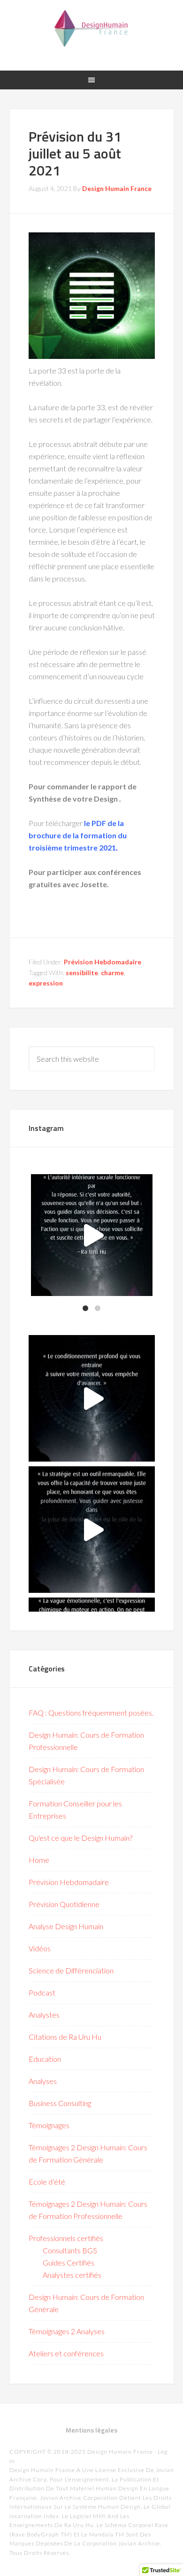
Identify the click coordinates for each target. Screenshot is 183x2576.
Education (45, 2058)
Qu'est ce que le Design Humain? (80, 1837)
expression (46, 983)
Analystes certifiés (72, 2274)
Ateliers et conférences (66, 2353)
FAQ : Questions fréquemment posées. (91, 1712)
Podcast (42, 1992)
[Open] (85, 1235)
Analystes (44, 2014)
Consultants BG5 (70, 2250)
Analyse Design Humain (66, 1926)
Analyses (43, 2080)
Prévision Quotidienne (64, 1904)
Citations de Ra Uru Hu (65, 2036)
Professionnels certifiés (66, 2238)
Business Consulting (60, 2103)
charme (112, 973)
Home (39, 1859)
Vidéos (40, 1948)
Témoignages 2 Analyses (67, 2331)
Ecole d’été (47, 2181)
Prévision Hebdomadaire (102, 962)
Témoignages (49, 2125)
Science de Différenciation (71, 1970)
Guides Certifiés (68, 2262)
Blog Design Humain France (91, 28)
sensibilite (82, 973)
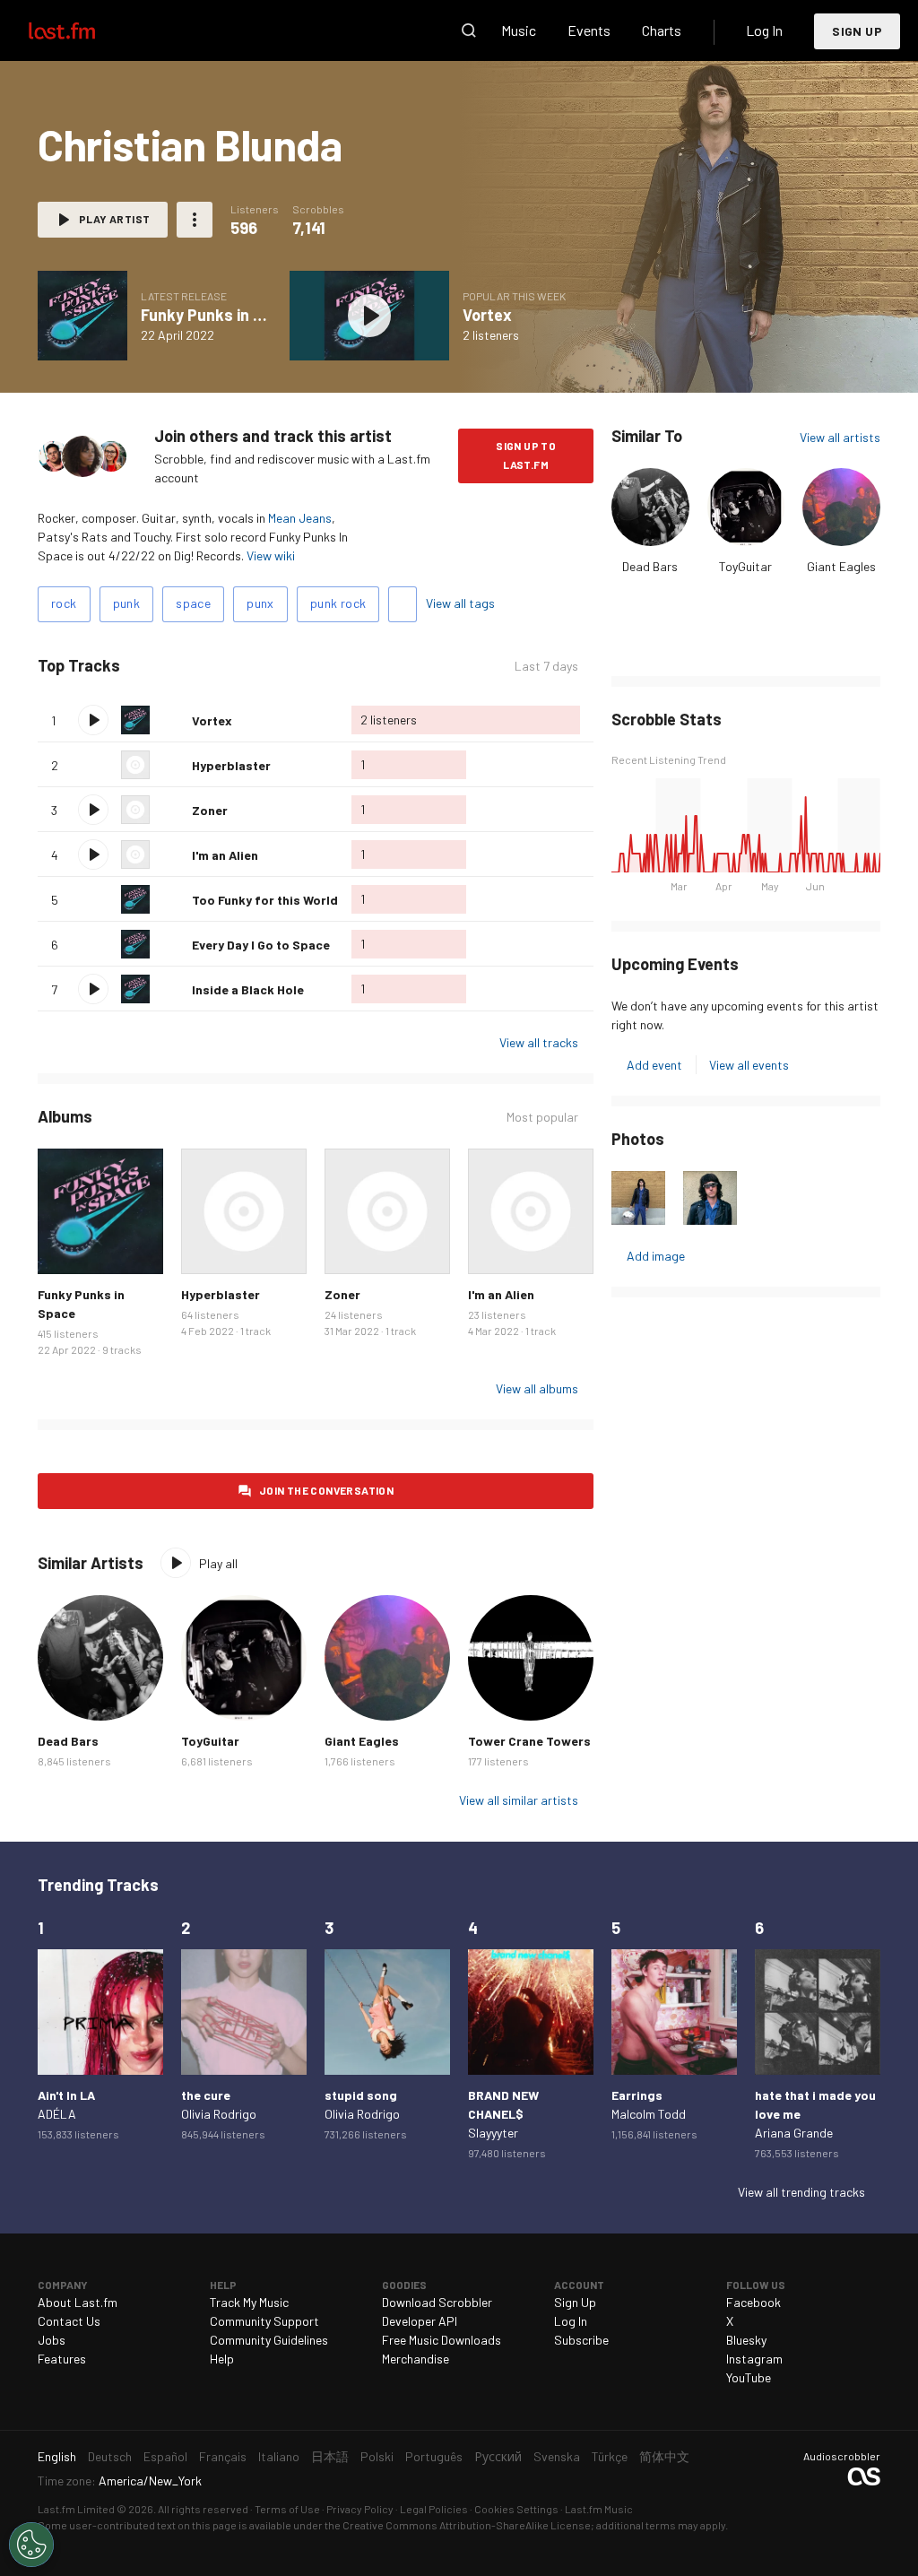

++++++++

● **WORK INSTRUCTIONS**:
Whenever a line includes the word "Prévision", pull it out of the entries.

● **OUTPUT FOR THIS EXERCISE**:
Prévision Quotidienne (64, 1904)
Prévision Hebdomadaire (102, 962)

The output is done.